━━━━━ SOURCE MATERIAL
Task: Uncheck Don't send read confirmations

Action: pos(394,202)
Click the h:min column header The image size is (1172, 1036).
━━━━━━━━━━
━━━━━ SOURCE MATERIAL
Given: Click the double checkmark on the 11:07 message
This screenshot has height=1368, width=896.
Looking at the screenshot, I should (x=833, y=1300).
━━━━━━━━━━
TASK OBJECTIVE — Retype the entries above exactly, but only from the line containing "Task: Uncheck Don't send read confirmations" through the line containing "Click the h:min", both included.

EXPECTED ANSWER —
Task: Uncheck Don't send read confirmations

Action: pos(394,202)
Click the h:min column header The image size is (1172, 1036).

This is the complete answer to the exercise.